LAUSR

Differential transcriptome analysis is an effective method for gene selection of triterpene saponin biosynthetic pathways. MeJA-induced differential transcriptome of Panax notoginseng has not been analyzed yet. In this study, comparative transcriptome analysis of P. notoginseng roots and methyl jasmonate (MeJA)-induced roots revealed 83,532 assembled unigenes and 21,947 differentially expressed unigenes. Sixteen AP2/ERF transcription factors, which were significantly induced by MeJA treatment in the root of P. notoginseng, were selected for further analysis. Real-time quantitative PCR (RT-qPCR) and co-expression network analysis of the 16 AP2/ERF transcription factors showed that PnERF2 and PnERF3 had significant correlation with dammarenediol II synthase gene (DS) and squalene epoxidase gene (SE), which are key genes in notoginsenoside biosynthesis, in different tissues and MeJA-induced roots. A phylogenetic tree was conducted to analyze the 16 candidate AP2/ERF transcription factors and other 38 transcription factors.

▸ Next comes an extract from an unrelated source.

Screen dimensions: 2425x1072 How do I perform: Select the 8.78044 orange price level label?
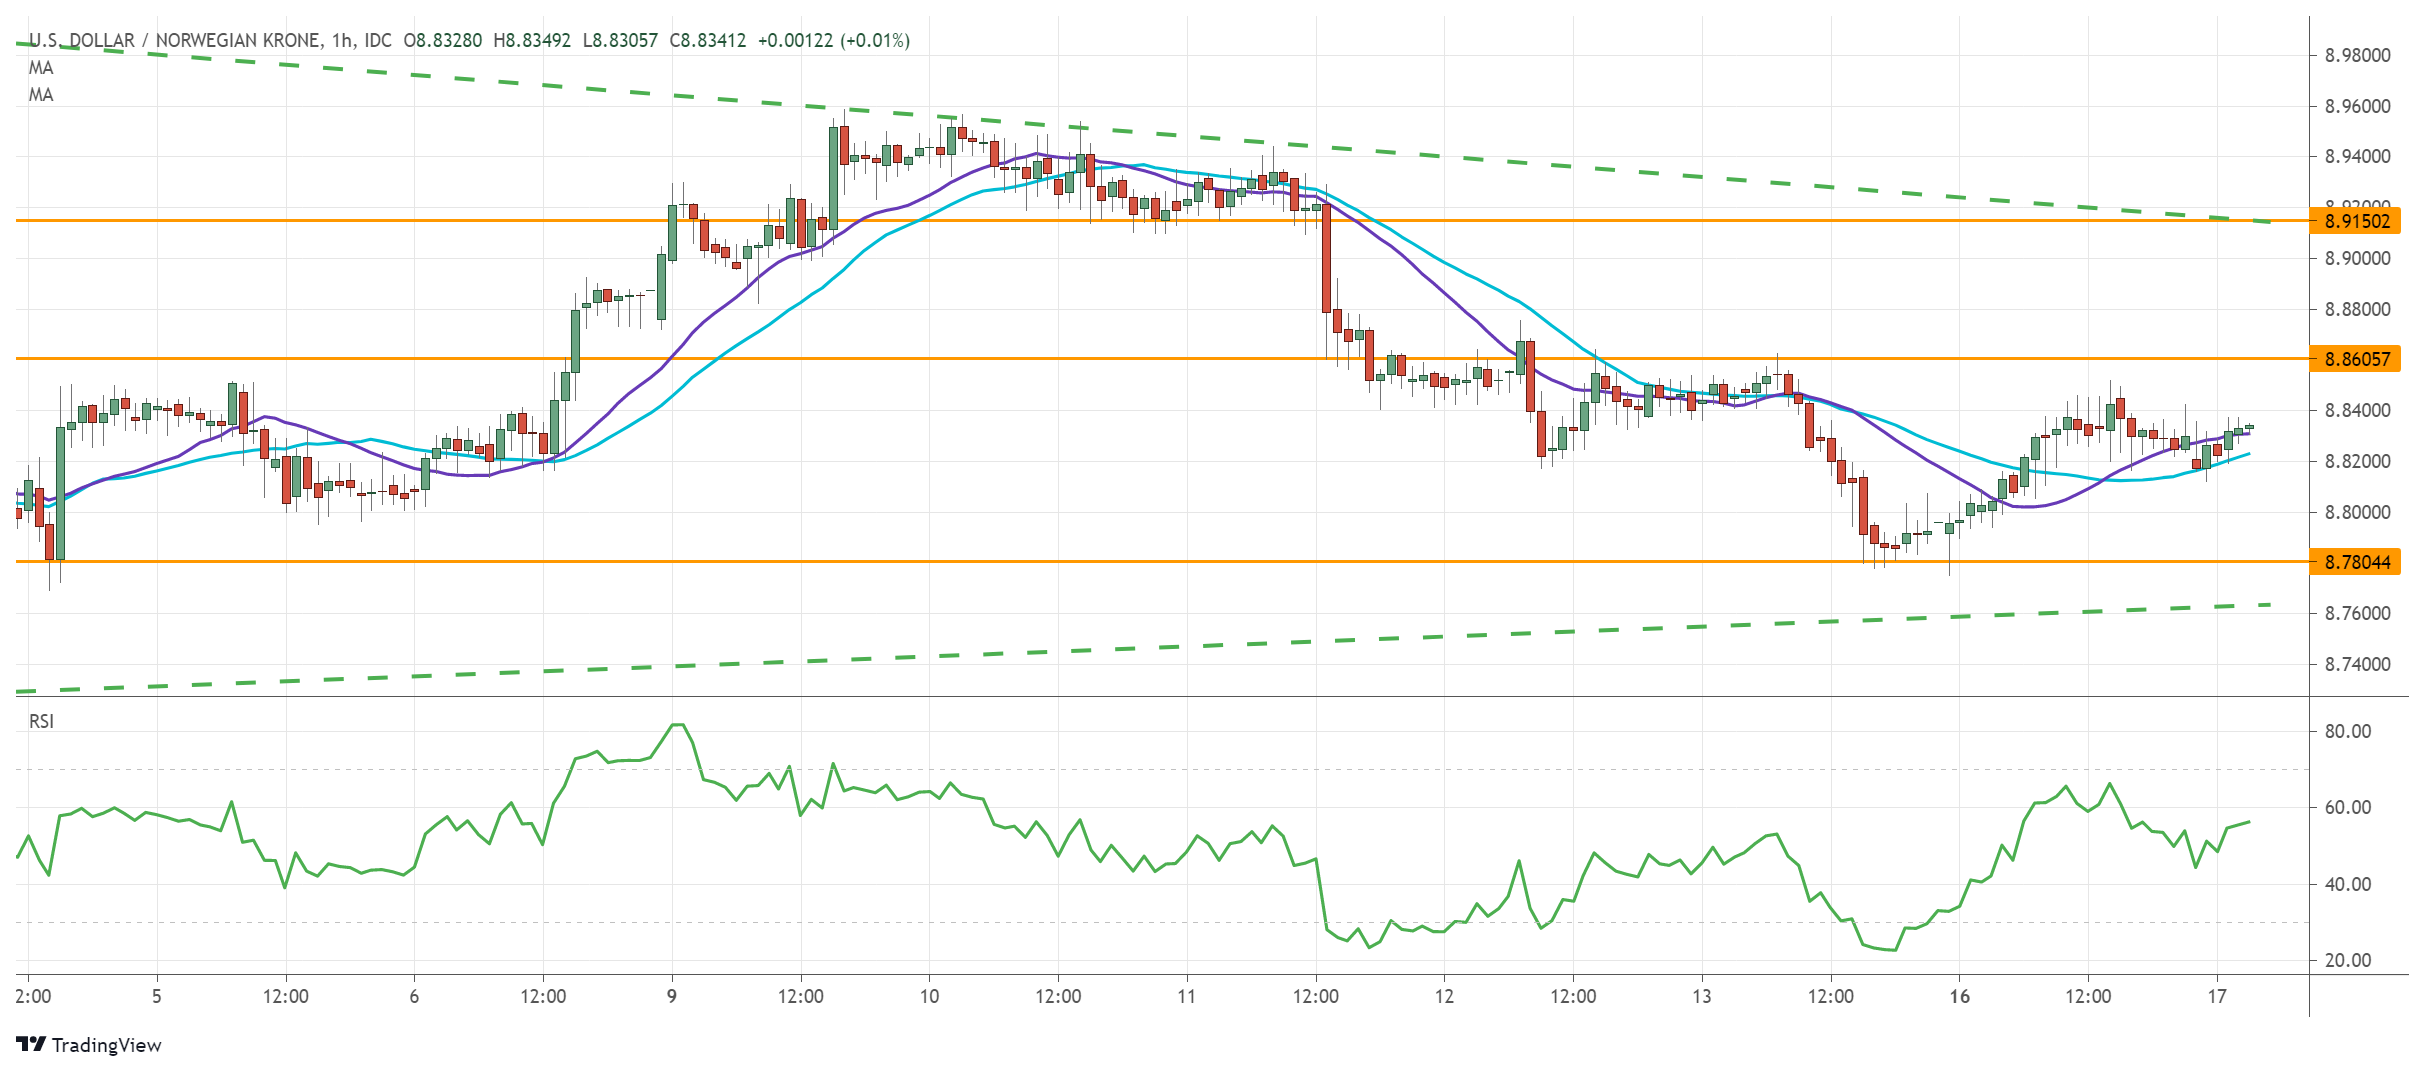pos(2368,562)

The phylogenetic tree analysis showed PnERF2, AtERF3, AtERF7, TcERF12 and other seven transcriptional factors are in same branch, while PnERF3 had close evolutionary relationships with AtDREB1A, GhERF38 and TcAP2. The results of comparative transcriptomes and AP2/ERF transcriptional factors analysis laid a solid foundation for further investigations of disease resistance and notoginsenoside biosynthesis in P. notoginseng.